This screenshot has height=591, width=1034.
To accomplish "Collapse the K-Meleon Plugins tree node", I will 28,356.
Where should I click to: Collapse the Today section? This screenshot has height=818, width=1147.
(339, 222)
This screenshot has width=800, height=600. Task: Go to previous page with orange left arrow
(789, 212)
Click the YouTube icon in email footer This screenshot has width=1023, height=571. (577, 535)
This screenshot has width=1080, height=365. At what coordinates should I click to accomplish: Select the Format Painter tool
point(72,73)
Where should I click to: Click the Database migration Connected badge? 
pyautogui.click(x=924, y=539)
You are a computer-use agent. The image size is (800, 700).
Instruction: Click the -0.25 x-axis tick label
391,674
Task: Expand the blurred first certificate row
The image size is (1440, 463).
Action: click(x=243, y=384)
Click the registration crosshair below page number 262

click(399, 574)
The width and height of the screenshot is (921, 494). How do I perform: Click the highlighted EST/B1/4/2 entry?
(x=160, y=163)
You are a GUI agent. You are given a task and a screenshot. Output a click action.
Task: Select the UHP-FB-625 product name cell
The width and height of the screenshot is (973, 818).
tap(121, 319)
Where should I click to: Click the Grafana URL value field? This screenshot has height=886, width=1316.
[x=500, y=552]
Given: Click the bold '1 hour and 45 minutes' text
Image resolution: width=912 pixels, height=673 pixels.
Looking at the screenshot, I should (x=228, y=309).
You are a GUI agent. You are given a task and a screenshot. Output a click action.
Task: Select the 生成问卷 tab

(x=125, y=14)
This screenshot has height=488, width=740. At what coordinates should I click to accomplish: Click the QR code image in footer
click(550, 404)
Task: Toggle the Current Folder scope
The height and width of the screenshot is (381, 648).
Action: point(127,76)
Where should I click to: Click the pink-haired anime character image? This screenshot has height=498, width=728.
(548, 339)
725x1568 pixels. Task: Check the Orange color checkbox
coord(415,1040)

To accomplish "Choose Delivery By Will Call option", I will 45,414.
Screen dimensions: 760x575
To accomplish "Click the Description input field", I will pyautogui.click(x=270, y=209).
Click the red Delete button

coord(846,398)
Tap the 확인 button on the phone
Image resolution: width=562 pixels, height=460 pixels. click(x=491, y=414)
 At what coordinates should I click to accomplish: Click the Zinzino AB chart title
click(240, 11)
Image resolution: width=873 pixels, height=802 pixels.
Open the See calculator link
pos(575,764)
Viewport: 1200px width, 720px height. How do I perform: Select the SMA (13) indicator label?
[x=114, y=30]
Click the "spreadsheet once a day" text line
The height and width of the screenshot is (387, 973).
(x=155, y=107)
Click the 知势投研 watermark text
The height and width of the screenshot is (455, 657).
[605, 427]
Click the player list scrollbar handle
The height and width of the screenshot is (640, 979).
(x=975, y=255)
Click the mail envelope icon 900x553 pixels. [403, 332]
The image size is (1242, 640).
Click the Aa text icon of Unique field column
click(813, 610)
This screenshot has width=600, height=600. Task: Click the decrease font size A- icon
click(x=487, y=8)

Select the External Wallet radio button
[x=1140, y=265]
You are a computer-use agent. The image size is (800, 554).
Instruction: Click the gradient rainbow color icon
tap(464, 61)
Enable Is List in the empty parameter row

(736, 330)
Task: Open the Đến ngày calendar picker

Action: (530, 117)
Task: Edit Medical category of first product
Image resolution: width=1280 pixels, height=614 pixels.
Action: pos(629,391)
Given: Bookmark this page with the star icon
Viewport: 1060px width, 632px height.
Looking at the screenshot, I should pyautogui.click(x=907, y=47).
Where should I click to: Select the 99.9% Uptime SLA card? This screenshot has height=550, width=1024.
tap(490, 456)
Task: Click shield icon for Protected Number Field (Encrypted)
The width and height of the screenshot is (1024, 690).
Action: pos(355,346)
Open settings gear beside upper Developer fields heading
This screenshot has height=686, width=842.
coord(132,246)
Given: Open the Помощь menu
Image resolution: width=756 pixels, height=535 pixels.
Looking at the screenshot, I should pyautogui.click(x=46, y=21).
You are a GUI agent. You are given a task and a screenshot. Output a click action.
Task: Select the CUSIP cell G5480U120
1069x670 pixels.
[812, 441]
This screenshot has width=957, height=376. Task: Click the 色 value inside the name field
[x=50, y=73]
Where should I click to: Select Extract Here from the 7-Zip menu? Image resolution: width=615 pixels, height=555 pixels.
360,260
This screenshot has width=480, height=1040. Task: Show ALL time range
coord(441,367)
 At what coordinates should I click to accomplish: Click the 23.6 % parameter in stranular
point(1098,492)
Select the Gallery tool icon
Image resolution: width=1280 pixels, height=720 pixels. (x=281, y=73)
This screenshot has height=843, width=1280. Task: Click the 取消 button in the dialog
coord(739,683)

******

> What is required:
Return the whole listing, keeping each word as it stands.

> Final answer:
This screenshot has height=591, width=1034.
To accomplish "Collapse the K-Meleon Plugins tree node", I will 28,356.
Where should I click to: Collapse the Today section? This screenshot has height=818, width=1147.
(339, 222)
This screenshot has width=800, height=600. Task: Go to previous page with orange left arrow
(789, 212)
Click the YouTube icon in email footer This screenshot has width=1023, height=571. (577, 535)
This screenshot has width=1080, height=365. At what coordinates should I click to accomplish: Select the Format Painter tool
point(72,73)
Where should I click to: Click the Database migration Connected badge? 
pyautogui.click(x=924, y=539)
You are a computer-use agent. The image size is (800, 700).
Instruction: Click the -0.25 x-axis tick label
391,674
Task: Expand the blurred first certificate row
The image size is (1440, 463).
Action: click(x=243, y=384)
Click the registration crosshair below page number 262

click(399, 574)
The width and height of the screenshot is (921, 494). How do I perform: Click the highlighted EST/B1/4/2 entry?
(x=160, y=163)
You are a GUI agent. You are given a task and a screenshot. Output a click action.
Task: Select the UHP-FB-625 product name cell
The width and height of the screenshot is (973, 818).
tap(121, 319)
Where should I click to: Click the Grafana URL value field? This screenshot has height=886, width=1316.
[x=500, y=552]
Given: Click the bold '1 hour and 45 minutes' text
Image resolution: width=912 pixels, height=673 pixels.
Looking at the screenshot, I should (x=228, y=309).
You are a GUI agent. You are given a task and a screenshot. Output a click action.
Task: Select the 生成问卷 tab

(x=125, y=14)
This screenshot has height=488, width=740. At what coordinates should I click to accomplish: Click the QR code image in footer
click(550, 404)
Task: Toggle the Current Folder scope
The height and width of the screenshot is (381, 648).
Action: point(127,76)
Where should I click to: Click the pink-haired anime character image? This screenshot has height=498, width=728.
(548, 339)
725x1568 pixels. Task: Check the Orange color checkbox
coord(415,1040)

To accomplish "Choose Delivery By Will Call option", I will 45,414.
Screen dimensions: 760x575
To accomplish "Click the Description input field", I will pyautogui.click(x=270, y=209).
Click the red Delete button

coord(846,398)
Tap the 확인 button on the phone
Image resolution: width=562 pixels, height=460 pixels. click(x=491, y=414)
 At what coordinates should I click to accomplish: Click the Zinzino AB chart title
click(240, 11)
Image resolution: width=873 pixels, height=802 pixels.
Open the See calculator link
pos(575,764)
Viewport: 1200px width, 720px height. How do I perform: Select the SMA (13) indicator label?
[x=114, y=30]
Click the "spreadsheet once a day" text line
The height and width of the screenshot is (387, 973).
(x=155, y=107)
Click the 知势投研 watermark text
The height and width of the screenshot is (455, 657).
[605, 427]
Click the player list scrollbar handle
The height and width of the screenshot is (640, 979).
(x=975, y=255)
Click the mail envelope icon 900x553 pixels. [403, 332]
The image size is (1242, 640).
Click the Aa text icon of Unique field column
click(813, 610)
This screenshot has width=600, height=600. Task: Click the decrease font size A- icon
click(x=487, y=8)

Select the External Wallet radio button
[x=1140, y=265]
You are a computer-use agent. The image size is (800, 554).
Instruction: Click the gradient rainbow color icon
tap(464, 61)
Enable Is List in the empty parameter row

(736, 330)
Task: Open the Đến ngày calendar picker

Action: (530, 117)
Task: Edit Medical category of first product
Image resolution: width=1280 pixels, height=614 pixels.
Action: pos(629,391)
Given: Bookmark this page with the star icon
Viewport: 1060px width, 632px height.
Looking at the screenshot, I should pyautogui.click(x=907, y=47).
Where should I click to: Select the 99.9% Uptime SLA card? This screenshot has height=550, width=1024.
tap(490, 456)
Task: Click shield icon for Protected Number Field (Encrypted)
The width and height of the screenshot is (1024, 690).
Action: pos(355,346)
Open settings gear beside upper Developer fields heading
This screenshot has height=686, width=842.
coord(132,246)
Given: Open the Помощь menu
Image resolution: width=756 pixels, height=535 pixels.
Looking at the screenshot, I should pyautogui.click(x=46, y=21).
You are a GUI agent. You are given a task and a screenshot. Output a click action.
Task: Select the CUSIP cell G5480U120
1069x670 pixels.
[812, 441]
This screenshot has width=957, height=376. Task: Click the 色 value inside the name field
[x=50, y=73]
Where should I click to: Select Extract Here from the 7-Zip menu? Image resolution: width=615 pixels, height=555 pixels.
360,260
This screenshot has width=480, height=1040. Task: Show ALL time range
coord(441,367)
 At what coordinates should I click to accomplish: Click the 23.6 % parameter in stranular
point(1098,492)
Select the Gallery tool icon
Image resolution: width=1280 pixels, height=720 pixels. (x=281, y=73)
This screenshot has height=843, width=1280. Task: Click the 取消 button in the dialog
coord(739,683)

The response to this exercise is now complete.